Force-balance sensors cannot be tested for instrumental noise with the mass locked. Their self-noise can thus only be observed in the presence of seismic signals and seismic noise. Although these are generally a nuisance in this context, natural seismic signals may also be useful as test signals. Marine microseisms should normally be visible on any sensitive seismograph whose seismometer has a free period of one second or longer; they normally form the strongest continuous signal on a broadband seismograph. However, their amplitude exhibits large seasonal and geographical variations.
For broadband seismographs at quiet sites, the tides of the solid Earth are a reliable and predictable test signal. They have a predominant period of slightly less than 12 hours and an amplitude in the order of 10-6 m/s2. While normally invisible in the raw data, they may be extracted by low-pass filtration with a corner frequency of about 1 mHz. It is helpful for this purpose to have the data available with a sampling rate of 1 per second or less. By comparison with the predicted tides, the gain and the polarity of the seismograph may be checked. A seismic broadband station that records Earth tides is likely to be up to international standards.
For a quantitative determination of the instrumental noise, two instruments must be operated side by side [Holcomb 1989,Holcomb 1990]. One then determines the coherency between the two records and assumes that coherent noise is seismic and incoherent noise is instrumental. This works well if the reference instrument is known to be a good one, but the method is not safe. The two instruments may respond coherently to environmental disturbances caused by barometric pressure, temperature, the supply voltage, magnetic fields, vibrations, or electromagnetic waves. Nonlinear behaviour (intermodulation) may produce coherent but spurious long-period signals. When no good reference instrument is available, the test should be done with two sensors of a different type, hoping that they will not respond in the same way to non-seismic disturbances.

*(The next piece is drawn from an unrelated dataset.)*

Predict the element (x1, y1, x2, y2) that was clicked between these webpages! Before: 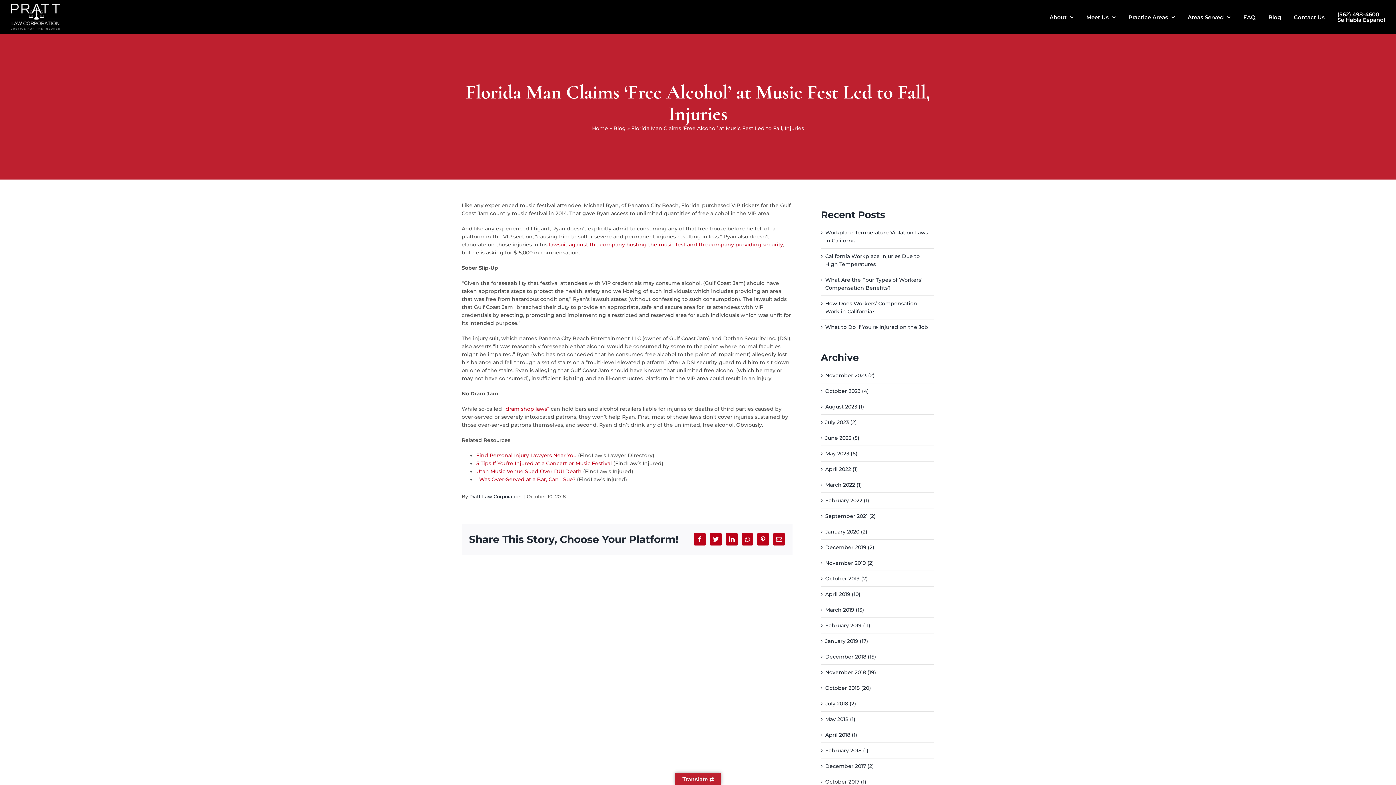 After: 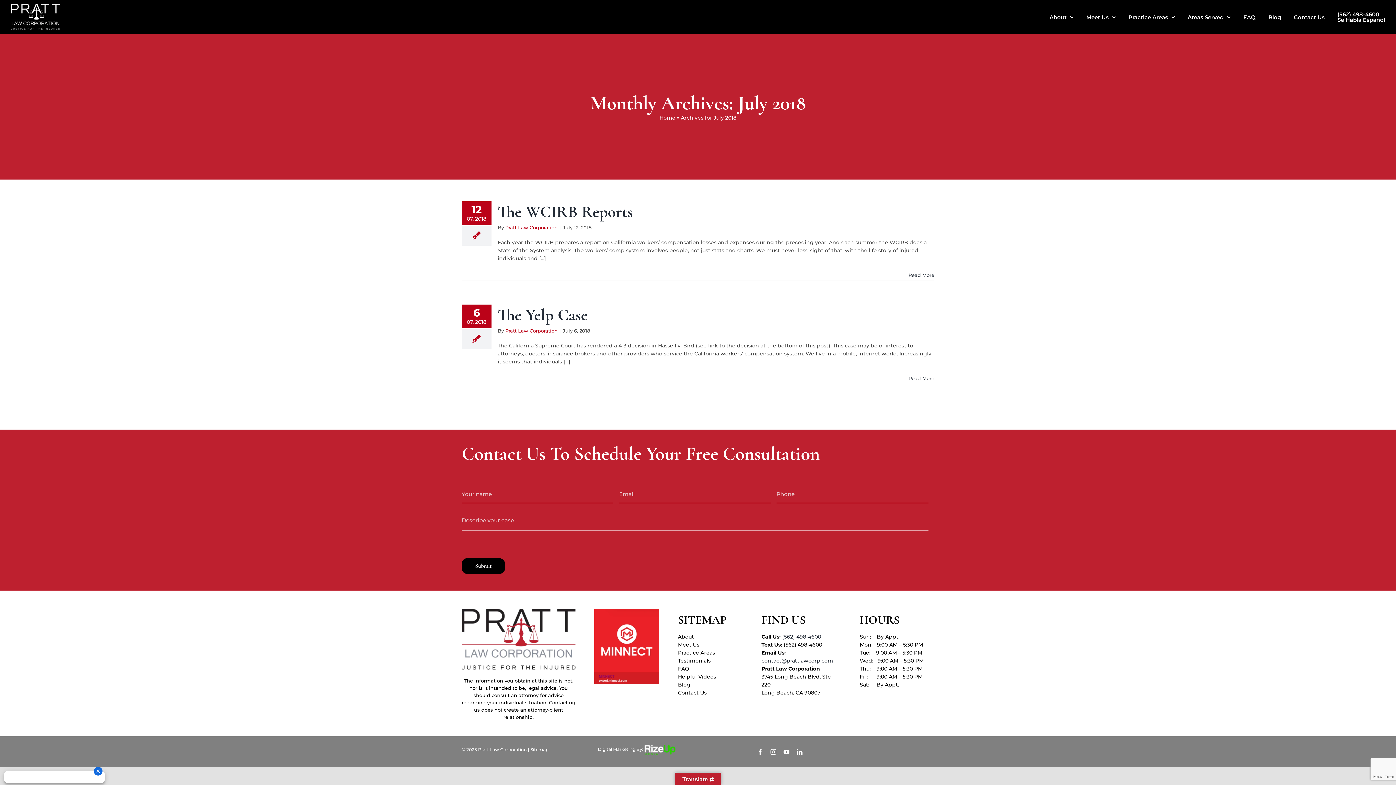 Action: label: July 2018 (2) bbox: (825, 700, 856, 707)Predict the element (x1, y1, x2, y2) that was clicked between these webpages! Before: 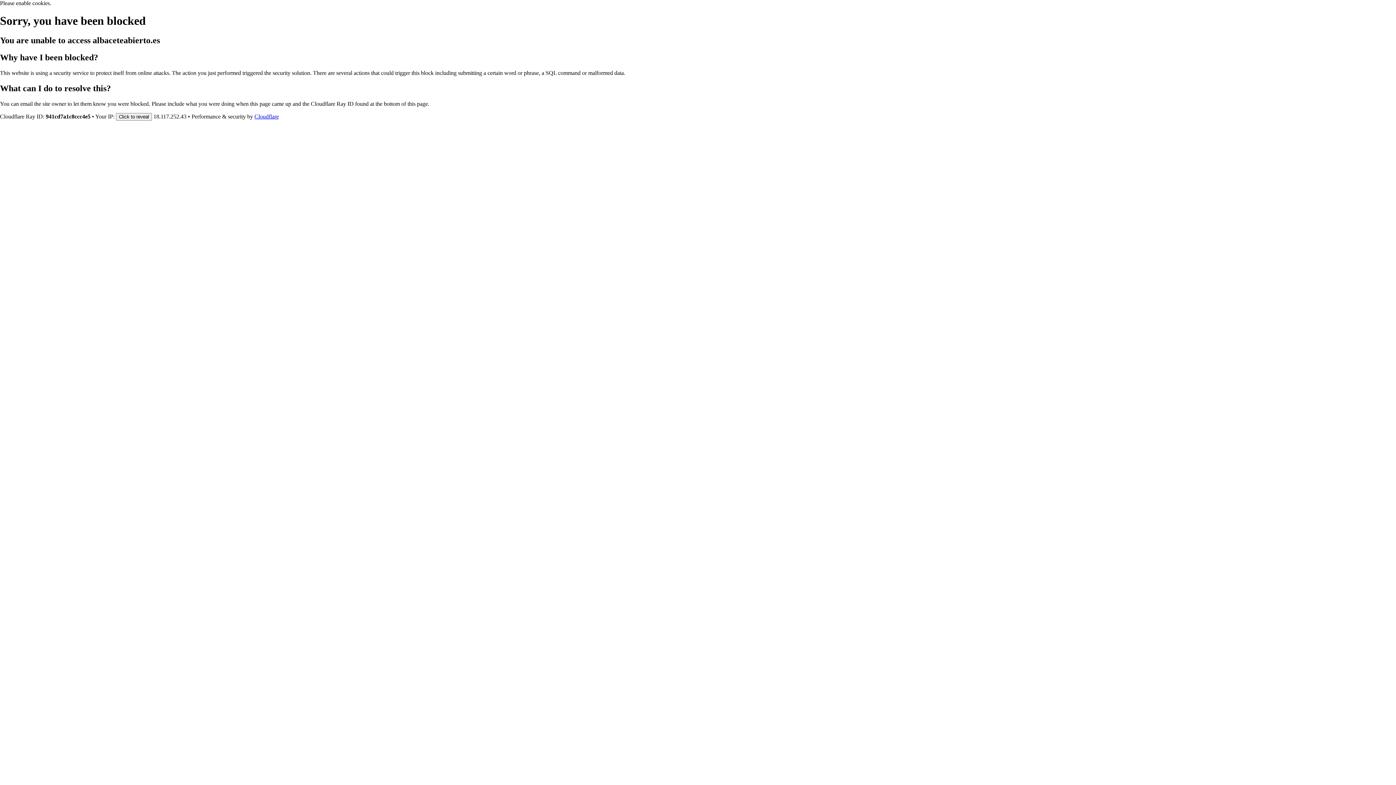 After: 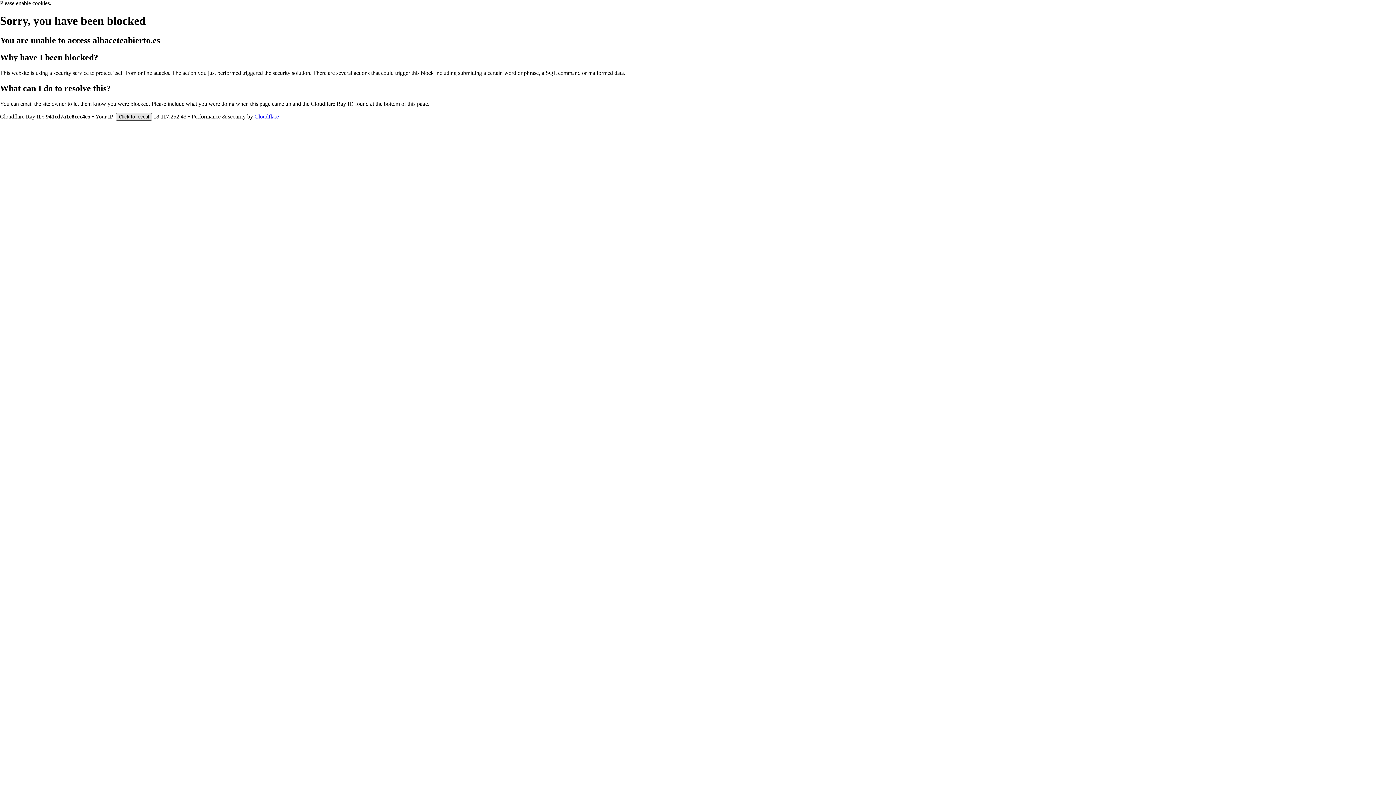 Action: bbox: (116, 112, 152, 120) label: Click to reveal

The analysis for coherency is somewhat tricky in detail. When the transfer functions of both instruments are precisely known, it is in fact theoretically possible to measure the seismic signal and the instrumental noise of each instrument separately as a function of frequency. Alternatively, one may assume that the transfer functions are not so well known but the reference instrument is noise-free; in this case the noise of the other instrument and the relative transfer function between the instruments can be determined. As with all statistical methods, long time series are required for reliable results. We offer a computer program UNICROSP for the analysis.